• **Instructions to follow**
Starting at the line that contains "Home (24, 61)" and ending at the line that contains "https://marine.copernicus.eu (103, 1017)", rewrite each line of the records below, requests included. Multiply every coordinate in the answers by 2.6 and round to whole numbers, with halves rounding up, while leaving the requests and their numbers unchanged.

• **Material provided**
•••••

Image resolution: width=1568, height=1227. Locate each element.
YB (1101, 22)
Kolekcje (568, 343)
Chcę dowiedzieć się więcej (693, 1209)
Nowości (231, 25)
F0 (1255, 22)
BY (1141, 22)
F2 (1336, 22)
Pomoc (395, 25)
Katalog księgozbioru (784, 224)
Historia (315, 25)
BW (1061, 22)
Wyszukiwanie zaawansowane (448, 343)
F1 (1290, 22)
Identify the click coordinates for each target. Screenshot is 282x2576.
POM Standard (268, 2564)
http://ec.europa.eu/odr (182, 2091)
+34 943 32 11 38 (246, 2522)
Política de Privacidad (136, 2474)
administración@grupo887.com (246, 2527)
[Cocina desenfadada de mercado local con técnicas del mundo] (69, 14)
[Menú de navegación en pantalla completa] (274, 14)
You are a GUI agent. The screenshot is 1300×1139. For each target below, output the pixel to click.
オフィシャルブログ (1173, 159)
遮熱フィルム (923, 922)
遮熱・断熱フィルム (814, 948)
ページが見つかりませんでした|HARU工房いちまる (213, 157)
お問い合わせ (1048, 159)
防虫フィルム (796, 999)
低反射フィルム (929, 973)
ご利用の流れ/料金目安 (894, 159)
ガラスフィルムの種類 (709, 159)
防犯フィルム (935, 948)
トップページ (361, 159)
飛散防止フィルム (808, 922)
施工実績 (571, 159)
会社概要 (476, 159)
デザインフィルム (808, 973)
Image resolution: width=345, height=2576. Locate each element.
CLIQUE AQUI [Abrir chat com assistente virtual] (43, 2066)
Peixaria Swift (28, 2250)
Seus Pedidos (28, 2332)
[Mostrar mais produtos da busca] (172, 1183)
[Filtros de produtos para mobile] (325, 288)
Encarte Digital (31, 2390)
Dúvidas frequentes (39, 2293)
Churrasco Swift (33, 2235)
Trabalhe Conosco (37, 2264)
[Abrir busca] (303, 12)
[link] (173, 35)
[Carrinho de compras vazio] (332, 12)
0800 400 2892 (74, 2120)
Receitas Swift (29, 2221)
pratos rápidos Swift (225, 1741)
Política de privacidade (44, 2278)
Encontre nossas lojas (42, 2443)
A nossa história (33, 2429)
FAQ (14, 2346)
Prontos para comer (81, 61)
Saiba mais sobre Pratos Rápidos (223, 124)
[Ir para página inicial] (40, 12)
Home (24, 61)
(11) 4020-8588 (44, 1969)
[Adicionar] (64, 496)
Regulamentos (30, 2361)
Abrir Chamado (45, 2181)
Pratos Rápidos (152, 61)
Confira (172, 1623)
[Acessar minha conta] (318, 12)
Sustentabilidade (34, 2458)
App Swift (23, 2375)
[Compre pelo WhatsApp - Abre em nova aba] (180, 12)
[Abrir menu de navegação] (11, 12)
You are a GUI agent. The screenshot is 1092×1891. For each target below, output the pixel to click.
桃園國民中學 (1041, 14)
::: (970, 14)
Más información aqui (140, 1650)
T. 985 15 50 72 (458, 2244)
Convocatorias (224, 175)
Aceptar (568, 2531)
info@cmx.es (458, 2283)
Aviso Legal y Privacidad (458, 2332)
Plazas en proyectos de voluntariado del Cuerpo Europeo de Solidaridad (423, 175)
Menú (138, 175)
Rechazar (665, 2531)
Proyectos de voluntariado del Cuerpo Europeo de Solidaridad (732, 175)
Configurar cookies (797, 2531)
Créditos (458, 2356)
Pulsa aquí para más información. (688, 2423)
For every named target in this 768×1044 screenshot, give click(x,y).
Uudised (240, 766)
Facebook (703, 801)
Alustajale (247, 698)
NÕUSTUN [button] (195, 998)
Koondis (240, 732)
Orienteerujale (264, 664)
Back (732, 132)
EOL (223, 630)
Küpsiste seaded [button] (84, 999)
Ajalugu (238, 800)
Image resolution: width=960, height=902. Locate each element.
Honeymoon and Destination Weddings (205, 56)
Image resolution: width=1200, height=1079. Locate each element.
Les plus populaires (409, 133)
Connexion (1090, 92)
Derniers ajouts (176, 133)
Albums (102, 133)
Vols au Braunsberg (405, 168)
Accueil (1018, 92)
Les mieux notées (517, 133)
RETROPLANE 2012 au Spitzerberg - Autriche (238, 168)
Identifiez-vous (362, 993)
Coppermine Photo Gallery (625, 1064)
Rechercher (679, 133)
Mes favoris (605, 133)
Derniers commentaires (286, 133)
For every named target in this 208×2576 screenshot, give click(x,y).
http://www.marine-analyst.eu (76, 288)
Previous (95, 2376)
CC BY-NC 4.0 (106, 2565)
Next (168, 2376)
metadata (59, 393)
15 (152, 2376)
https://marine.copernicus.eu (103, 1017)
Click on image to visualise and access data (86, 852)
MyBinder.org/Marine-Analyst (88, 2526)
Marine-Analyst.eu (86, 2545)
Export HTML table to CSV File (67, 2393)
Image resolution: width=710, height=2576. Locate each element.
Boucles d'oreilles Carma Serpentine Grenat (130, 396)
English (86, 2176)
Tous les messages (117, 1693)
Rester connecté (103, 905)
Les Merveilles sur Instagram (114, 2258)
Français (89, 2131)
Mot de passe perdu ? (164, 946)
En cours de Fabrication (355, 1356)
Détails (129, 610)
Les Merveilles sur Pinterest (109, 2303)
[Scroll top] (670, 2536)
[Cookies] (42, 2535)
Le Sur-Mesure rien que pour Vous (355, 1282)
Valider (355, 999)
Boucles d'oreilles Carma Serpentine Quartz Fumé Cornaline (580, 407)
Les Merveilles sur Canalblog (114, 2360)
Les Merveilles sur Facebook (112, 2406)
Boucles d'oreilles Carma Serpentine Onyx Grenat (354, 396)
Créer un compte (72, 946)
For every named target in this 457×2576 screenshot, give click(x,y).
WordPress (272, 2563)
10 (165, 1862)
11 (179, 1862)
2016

•••••

• **Finished answer**
Home (62, 159)
(11) 4020-8588 (114, 5119)
[Adicionar] (166, 1290)
Regulamentos (78, 6139)
Abrir Chamado (117, 5671)
Pratos Rápidos (395, 159)
Confira (447, 4220)
[Acessar minha conta] (827, 31)
Sustentabilidade (88, 6391)
App Swift (60, 6175)
[Compre pelo WhatsApp - Abre em nova aba] (468, 31)
[Abrir menu de navegação] (29, 31)
You are a GUI agent. The screenshot is 1092×1891. For each target below, output the pixel to click.
桃園國民中學 (2707, 36)
::: (2522, 36)
Más información aqui (364, 4290)
T. 985 15 50 72 (1191, 5834)
Convocatorias (582, 455)
Aceptar (1477, 6581)
info@cmx.es (1191, 5936)
Aviso Legal y Privacidad (1191, 6063)
Plazas en proyectos de voluntariado del Cuerpo Europeo de Solidaridad (1100, 455)
Menú (359, 455)
Rechazar (1729, 6581)
Proyectos de voluntariado del Cuerpo Europeo de Solidaridad (1903, 455)
Configurar cookies (2072, 6581)
Créditos (1191, 6126)
Pulsa aquí para más información. (1789, 6300)
For every named target in this 768×1044 screenshot, give click(x,y).
Uudised (624, 1992)
Facebook (1828, 2083)
Alustajale (642, 1815)
NÕUSTUN [button] (507, 2595)
Koondis (624, 1903)
Orienteerujale (686, 1726)
Back (1903, 343)
EOL (580, 1638)
Küpsiste seaded [button] (218, 2597)
Ajalugu (619, 2080)
Image resolution: width=960, height=902. Locate each element.
Honeymoon and Destination Weddings (533, 146)
Image resolution: width=1200, height=1079. Locate each element.
Les plus populaires (1063, 346)
Connexion (2834, 239)
Derniers ajouts (458, 346)
Albums (265, 346)
Vols au Braunsberg (1053, 437)
Accueil (2647, 239)
Les mieux notées (1344, 346)
RETROPLANE 2012 au Spitzerberg - Autriche (619, 437)
Identifiez-vous (941, 2582)
Coppermine Photo Gallery (1625, 2766)
Rechercher (1765, 346)
Mes favoris (1573, 346)
Derniers commentaires (744, 346)
For every named target in this 208×2576 screenshot, give click(x,y).
http://www.marine-analyst.eu (198, 749)
Previous (247, 6178)
CC BY-NC 4.0 (276, 6669)
Next (437, 6178)
metadata (153, 1022)
15 (395, 6178)
https://marine.copernicus.eu (268, 2644)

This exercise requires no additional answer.